* **Collected data entries**
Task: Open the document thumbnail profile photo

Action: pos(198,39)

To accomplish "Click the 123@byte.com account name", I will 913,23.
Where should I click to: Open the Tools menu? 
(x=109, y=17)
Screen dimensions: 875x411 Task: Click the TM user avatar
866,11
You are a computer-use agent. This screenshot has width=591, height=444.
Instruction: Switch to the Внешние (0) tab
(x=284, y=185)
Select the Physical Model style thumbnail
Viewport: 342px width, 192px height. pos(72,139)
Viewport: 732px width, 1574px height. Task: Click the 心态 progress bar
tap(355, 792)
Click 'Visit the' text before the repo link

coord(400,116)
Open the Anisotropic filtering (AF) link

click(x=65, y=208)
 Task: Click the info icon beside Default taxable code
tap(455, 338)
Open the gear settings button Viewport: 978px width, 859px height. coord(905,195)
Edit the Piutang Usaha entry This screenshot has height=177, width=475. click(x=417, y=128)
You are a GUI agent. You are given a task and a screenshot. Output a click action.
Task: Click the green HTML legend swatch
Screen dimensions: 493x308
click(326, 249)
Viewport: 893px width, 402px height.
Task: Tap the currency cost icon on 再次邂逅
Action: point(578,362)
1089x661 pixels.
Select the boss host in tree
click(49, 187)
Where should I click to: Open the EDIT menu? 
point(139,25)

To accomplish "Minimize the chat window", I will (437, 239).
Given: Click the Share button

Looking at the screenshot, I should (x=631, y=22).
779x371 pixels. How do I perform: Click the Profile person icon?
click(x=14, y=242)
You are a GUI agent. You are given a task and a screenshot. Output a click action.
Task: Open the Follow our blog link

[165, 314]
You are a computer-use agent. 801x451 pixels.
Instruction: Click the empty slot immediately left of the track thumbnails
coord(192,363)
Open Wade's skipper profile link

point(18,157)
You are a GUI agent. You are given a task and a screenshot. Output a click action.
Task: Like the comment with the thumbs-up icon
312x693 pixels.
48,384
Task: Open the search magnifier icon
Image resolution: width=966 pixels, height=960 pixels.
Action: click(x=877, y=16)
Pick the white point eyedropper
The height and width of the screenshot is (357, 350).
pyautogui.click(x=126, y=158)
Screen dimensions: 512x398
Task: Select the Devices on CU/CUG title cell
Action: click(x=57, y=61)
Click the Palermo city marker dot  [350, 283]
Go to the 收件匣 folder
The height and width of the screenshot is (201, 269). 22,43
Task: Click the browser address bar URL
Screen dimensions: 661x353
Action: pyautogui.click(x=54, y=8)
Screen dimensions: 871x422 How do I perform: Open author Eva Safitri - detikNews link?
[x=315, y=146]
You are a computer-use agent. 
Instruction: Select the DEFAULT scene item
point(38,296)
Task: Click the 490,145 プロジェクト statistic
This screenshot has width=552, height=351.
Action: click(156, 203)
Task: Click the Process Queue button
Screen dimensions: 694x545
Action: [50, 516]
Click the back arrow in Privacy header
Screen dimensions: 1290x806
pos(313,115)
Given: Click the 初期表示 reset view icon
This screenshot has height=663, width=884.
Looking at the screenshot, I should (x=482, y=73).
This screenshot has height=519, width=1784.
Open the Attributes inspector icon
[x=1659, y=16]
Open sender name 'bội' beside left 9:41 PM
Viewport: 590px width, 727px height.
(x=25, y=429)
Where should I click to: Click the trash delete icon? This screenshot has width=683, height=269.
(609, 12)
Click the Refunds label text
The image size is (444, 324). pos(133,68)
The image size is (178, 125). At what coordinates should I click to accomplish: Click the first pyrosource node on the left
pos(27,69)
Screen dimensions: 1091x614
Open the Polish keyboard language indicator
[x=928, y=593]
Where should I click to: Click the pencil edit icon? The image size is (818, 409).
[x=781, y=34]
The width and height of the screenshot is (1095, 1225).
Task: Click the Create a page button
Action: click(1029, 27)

* **What you are asked to do**
Return the entries above unchanged, starting at the first line and stopping after the line with "Open the gear".

* **Your solution**
Task: Open the document thumbnail profile photo

Action: pos(198,39)

To accomplish "Click the 123@byte.com account name", I will 913,23.
Where should I click to: Open the Tools menu? 
(x=109, y=17)
Screen dimensions: 875x411 Task: Click the TM user avatar
866,11
You are a computer-use agent. This screenshot has width=591, height=444.
Instruction: Switch to the Внешние (0) tab
(x=284, y=185)
Select the Physical Model style thumbnail
Viewport: 342px width, 192px height. pos(72,139)
Viewport: 732px width, 1574px height. Task: Click the 心态 progress bar
tap(355, 792)
Click 'Visit the' text before the repo link

coord(400,116)
Open the Anisotropic filtering (AF) link

click(x=65, y=208)
 Task: Click the info icon beside Default taxable code
tap(455, 338)
Open the gear settings button Viewport: 978px width, 859px height. coord(905,195)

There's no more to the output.